Remember, the storyline is designed to maximize the return on investment for those who host conferences.

The storyline fails us, over and over and over again, because the storyline isn't designed to maximize our return on investment.

Honestly ... go poll 100 companies that are similar to yours. How many of the 100 companies generate 10% of their sales via Social Media? Seriously, go poll 100 companies that are similar to yours ... you'll find fewer than five of one hundred that generate at least 10% of their sales via Social Media. So if Social Media is where all the cool kids hang out and is so vitally important, then why isn't Social Media a vehicle that drives sales on a consistent basis for all but a few retailers?

Now go check out the conference agenda for your favorite industry conference, and you'll find a buffet of Social Media topics ... "Eight ways to reap the rewards of employee blogging" or ... "The future of location-based micro-services" or ... "Nine tips for success on Facebook and Twitter from a panel of industry experts."

Fortunately, Social Media is harmless ... it costs nothing, so there's no risk to it ... you should experiment in low-cost endeavors, right?

The worst fraud perpetrated on us this year is Groupon. This is not a low-cost endeavor.

Groupon represents "the smartest men and women marketers in the room". They truly are. We, on the other hand, are just plain stupid.

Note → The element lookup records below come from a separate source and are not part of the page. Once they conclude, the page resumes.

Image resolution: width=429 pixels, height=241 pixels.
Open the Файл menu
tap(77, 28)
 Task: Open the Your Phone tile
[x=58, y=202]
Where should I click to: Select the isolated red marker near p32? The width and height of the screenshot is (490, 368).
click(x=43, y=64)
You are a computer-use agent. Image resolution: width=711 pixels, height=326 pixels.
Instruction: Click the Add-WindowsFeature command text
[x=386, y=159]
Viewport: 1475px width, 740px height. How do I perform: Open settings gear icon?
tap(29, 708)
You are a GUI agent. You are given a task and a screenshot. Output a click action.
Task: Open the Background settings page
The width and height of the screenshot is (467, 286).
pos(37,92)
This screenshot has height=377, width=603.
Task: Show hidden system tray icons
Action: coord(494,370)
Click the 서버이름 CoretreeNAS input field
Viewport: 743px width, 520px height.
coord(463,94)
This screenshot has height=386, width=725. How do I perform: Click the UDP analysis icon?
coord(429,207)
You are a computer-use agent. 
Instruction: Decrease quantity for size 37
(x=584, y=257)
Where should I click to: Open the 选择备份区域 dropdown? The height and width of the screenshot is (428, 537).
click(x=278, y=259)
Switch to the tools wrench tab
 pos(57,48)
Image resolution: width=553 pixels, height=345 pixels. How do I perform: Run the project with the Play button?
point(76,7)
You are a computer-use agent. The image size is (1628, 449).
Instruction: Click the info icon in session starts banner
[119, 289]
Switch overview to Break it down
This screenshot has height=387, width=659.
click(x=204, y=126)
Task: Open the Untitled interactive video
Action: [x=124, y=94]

Where else but in marketing would one cut the price of an item by 50%, then share half of what is left with a company that does a great job of driving traffic? Groupon gets $5 to spread across the cost of driving traffic, while you are left with a curious math problem ... how do I generate profit when I have $5 and I have to pay for the $10 cost of goods sold?

It's sort of like what happens when you make $4,800 a month in salary and you have to pay $9,600 a month in mortgage payments and other expenses. Would you run your personal life that way?

Go ask the merchant who is responsible for the sales of widgets what happens to her if she generates negative gross margin dollars ... SHE LOSES HER JOB!

But in marketing, WE CELEBRATE THIS OUTCOME AS A SUCCESS! Seriously, in what profession other than Wall St. or Marketing is losing money considered a success? Maybe the average Chief Marketing Officer keeps his job for only twenty-three months because, as a marketing community, we follow the storyline, constantly giving up profit dollars in order to adhere to the storyline.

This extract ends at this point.